Ese asunto llamado amor

08/06/2011

¿Qué significa amar? Pensadores, comunicólogos, filósofos y todo tipo de personas se han formulado muchas veces esta pregunta. Con palabras diversas, muchos coinciden en una misma respuesta. Amar es ver en la

amordentro
persona amada un otro yo, alguien a quien se coloca por encima de uno mismo, con el que se desea estar unido por siempre, cuyo bien importa sobremanera, al que se desea agradar en todo y, por lo mismo, se está dispuesto incluso a dar la vida.

Sin embargo, la experiencia nos demuestra que, a nivel de cancha, a veces amar no es fácil. En ocasiones amar es muy difícil… muy difícil.

El ser humano es sumamente complejo. Somos muy complicados, y hasta la persona más pulcra hay momentos en los que huele mal. No existen hombres ni mujeres perfectos y la convivencia frecuente nos pone en contacto con las miserias que todos arrastramos y despierta en nosotros la molestia por todo aquello que lo que nos molesta.

Virtudes como la paciencia, la comprensión, la tolerancia, el perdón y muchas más son fundamentales cuando lo único que nos viene a la cabeza es desaparecer nosotros o hacer desaparecer al otro.

Sin duda, la belleza física, cuando existe, puede ayudar a superar las pruebas, pero ésta suele pasar a ocupar un lugar de menor importancia cuando llegamos a hartarnos de las manías del psicópata maniático que todos llevamos dentro.

Es mentira lo que dice aquella hermosa canción: “No soy nada, yo no tengo vanidad…”. Somos vanidosos y egoístas. Pero no todo está perdido. También tenemos muchas cosas buenas. El hartazgo nos lleva a cargar las tintas en lo que calificamos como negativo, y la única forma de superarlo es ejercitando la razón.

Con frecuencia nos convendrá recordar lo que les debemos a aquellas personas: cónyuges, padres, hijos, amigos al igual que Los compromisos que tenemos con ellos, pues cuando estamos airados se nos olvidan muchas cosas.

Por otra parte está el asunto del cansancio y de los demás malestares que suelen presentarse a veces sin motivo alguno.

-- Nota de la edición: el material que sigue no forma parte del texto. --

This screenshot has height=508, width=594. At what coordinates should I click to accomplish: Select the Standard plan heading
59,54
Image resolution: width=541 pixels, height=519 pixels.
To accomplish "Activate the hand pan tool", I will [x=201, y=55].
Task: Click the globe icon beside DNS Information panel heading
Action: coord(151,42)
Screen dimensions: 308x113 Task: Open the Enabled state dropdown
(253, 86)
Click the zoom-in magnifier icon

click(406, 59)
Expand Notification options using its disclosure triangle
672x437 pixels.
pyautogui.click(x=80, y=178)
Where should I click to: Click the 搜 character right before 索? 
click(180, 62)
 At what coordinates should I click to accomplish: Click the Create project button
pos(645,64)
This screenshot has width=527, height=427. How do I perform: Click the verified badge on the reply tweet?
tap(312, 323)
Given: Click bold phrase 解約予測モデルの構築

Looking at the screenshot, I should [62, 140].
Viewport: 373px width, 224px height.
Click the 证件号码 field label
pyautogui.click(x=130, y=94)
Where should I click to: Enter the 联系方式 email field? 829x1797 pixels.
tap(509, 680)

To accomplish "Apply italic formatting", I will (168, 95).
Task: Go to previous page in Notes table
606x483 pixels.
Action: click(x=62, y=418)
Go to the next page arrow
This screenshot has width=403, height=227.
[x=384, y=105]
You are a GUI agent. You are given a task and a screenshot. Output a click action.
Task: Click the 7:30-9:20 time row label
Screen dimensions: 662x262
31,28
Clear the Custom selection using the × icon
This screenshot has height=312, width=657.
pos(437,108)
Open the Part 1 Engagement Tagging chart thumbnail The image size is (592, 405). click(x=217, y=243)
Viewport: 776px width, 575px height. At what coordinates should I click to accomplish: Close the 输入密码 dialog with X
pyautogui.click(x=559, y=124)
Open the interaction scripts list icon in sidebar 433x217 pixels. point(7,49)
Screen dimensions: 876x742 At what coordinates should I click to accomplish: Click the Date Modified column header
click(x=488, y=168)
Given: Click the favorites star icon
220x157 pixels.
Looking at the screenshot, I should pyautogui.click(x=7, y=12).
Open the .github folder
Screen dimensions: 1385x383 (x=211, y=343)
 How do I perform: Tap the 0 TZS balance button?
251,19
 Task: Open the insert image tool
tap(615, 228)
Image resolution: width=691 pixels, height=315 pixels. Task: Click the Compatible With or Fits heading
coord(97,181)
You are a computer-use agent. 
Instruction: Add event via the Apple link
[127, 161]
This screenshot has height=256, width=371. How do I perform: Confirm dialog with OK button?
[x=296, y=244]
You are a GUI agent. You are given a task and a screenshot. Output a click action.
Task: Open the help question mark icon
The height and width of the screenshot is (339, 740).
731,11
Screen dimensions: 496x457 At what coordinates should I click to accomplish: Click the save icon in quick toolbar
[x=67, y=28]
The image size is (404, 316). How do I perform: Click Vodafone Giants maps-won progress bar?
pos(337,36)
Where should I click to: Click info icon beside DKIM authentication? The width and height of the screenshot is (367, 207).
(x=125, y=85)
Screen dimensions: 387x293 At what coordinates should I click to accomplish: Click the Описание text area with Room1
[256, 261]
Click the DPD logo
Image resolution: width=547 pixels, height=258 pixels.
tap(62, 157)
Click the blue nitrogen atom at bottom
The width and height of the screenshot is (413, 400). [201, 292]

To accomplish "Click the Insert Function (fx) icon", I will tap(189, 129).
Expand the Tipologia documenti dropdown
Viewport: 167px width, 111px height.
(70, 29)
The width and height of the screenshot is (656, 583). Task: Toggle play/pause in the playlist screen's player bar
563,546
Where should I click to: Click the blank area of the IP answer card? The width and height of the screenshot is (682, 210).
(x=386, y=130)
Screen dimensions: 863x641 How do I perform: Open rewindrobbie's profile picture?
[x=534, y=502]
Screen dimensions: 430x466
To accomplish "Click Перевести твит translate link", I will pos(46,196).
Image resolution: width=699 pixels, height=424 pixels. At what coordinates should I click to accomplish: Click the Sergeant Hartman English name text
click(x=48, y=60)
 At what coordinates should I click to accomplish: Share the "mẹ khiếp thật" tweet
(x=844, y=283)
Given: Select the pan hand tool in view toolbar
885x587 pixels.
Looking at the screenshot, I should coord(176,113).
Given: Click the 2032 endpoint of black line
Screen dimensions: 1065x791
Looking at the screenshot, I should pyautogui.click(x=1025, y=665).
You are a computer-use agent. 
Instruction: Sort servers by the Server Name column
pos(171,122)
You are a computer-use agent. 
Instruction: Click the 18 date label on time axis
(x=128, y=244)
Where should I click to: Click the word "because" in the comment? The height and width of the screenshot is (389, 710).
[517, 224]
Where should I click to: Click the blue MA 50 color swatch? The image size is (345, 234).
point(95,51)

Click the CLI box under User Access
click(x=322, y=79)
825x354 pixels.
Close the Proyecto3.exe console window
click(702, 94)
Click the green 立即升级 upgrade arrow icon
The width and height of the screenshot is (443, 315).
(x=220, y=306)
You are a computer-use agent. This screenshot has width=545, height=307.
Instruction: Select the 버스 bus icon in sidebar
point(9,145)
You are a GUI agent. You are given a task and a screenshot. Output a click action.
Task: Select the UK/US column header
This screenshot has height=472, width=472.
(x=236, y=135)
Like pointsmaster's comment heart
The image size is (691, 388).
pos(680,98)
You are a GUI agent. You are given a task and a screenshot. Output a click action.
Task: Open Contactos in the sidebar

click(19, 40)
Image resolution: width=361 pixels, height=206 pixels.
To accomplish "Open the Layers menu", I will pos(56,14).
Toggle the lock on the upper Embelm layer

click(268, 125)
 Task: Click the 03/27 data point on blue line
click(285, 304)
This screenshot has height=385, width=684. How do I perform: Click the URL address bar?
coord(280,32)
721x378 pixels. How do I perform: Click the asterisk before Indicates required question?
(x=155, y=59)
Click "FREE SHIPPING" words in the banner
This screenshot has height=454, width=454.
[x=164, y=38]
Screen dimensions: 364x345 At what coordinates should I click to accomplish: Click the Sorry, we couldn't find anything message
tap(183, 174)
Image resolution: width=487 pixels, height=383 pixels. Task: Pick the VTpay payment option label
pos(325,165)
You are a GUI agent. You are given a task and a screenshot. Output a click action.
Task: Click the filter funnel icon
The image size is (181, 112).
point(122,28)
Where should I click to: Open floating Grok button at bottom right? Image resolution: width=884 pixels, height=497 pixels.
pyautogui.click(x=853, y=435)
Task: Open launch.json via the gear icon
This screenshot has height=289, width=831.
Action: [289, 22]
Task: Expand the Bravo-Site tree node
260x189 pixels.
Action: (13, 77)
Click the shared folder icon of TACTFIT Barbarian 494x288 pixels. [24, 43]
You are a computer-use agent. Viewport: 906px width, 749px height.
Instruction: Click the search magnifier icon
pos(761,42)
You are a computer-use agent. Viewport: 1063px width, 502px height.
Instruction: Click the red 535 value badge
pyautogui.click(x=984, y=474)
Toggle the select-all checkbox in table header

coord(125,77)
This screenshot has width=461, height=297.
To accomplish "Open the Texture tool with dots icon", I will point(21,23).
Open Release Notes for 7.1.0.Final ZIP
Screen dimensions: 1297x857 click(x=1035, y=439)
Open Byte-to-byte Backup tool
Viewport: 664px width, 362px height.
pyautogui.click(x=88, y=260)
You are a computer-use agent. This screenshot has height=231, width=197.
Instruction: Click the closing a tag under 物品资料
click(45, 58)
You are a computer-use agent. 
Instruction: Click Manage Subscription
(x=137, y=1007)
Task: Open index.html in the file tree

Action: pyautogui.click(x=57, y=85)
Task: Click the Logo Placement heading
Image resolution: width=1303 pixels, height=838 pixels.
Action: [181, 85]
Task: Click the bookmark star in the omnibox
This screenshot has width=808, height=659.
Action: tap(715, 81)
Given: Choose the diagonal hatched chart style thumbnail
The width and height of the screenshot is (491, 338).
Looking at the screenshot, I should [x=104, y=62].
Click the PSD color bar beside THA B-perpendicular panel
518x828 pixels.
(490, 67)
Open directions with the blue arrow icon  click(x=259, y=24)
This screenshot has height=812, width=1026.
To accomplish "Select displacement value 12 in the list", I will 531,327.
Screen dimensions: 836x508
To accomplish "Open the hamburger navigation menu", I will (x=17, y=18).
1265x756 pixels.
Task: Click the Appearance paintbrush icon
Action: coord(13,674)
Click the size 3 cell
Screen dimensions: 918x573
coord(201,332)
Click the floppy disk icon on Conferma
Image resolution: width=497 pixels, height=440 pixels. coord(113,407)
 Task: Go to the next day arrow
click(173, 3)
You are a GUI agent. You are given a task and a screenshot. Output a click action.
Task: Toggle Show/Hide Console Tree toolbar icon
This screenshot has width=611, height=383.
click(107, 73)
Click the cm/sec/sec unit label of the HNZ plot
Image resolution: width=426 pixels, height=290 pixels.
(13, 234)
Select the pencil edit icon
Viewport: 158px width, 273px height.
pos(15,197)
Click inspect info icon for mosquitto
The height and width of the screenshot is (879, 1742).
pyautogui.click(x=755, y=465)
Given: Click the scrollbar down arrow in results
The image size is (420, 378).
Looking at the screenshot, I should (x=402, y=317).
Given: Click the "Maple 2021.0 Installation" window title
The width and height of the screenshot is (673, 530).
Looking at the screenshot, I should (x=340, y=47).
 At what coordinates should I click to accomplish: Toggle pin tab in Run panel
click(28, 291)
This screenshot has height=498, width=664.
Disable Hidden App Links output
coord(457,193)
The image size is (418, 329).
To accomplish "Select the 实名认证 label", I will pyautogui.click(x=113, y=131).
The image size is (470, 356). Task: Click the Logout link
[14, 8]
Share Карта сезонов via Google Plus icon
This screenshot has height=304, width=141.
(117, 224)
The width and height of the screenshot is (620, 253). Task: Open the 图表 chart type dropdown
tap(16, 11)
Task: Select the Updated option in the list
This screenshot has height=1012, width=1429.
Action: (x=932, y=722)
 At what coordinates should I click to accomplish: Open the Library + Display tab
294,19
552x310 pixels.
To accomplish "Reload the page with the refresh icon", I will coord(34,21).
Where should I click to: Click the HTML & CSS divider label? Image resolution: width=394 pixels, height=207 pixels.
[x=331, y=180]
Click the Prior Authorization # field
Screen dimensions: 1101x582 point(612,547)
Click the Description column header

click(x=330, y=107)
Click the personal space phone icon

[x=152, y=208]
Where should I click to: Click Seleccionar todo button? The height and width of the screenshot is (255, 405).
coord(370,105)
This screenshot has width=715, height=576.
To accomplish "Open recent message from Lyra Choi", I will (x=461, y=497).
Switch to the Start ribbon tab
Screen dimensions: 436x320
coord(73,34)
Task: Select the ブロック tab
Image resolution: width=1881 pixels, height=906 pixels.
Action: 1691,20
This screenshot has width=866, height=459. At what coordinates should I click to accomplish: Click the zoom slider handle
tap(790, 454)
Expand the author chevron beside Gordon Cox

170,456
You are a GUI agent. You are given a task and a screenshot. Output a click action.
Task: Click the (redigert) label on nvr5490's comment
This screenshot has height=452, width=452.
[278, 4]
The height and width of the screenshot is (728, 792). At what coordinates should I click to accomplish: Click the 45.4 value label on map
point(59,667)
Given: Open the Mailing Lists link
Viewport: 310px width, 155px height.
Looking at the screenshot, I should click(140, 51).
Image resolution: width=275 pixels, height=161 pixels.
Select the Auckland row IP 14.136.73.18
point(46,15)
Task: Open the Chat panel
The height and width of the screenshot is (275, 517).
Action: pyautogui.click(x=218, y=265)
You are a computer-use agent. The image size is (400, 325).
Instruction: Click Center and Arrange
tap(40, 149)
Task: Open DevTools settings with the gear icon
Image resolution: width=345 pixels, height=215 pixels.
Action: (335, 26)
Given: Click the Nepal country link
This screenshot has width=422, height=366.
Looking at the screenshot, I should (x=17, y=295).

Amar no es tan costoso cuando, llegada una hora, se puede dejar a la novia en su casa para volver a verla cuando se pueda… y se quiera; si no es obligado darle ciertas cantidades de dinero; ni acudir a “sus” reuniones familiares; o a las juntas de padres de familia. Es decir, cuando la persona amada no tiene en justicia tanta capacidad de exigir lo que estaríamos obligados a darle estando casados.

Por eso ahora hay tantos jóvenes que prefieren no comprometerse en matrimonio. Lo cual puede ser una manifestación de cobardía o una muy profunda y arraigada incapacidad de servir ejercitándose en el sano olvido de sí mismo para darse a los demás. Y todo ello supone un grado de madurez que no se da por el simple paso de los años, sino por un ejercicio consciente, libre y voluntario de actitudes positivas.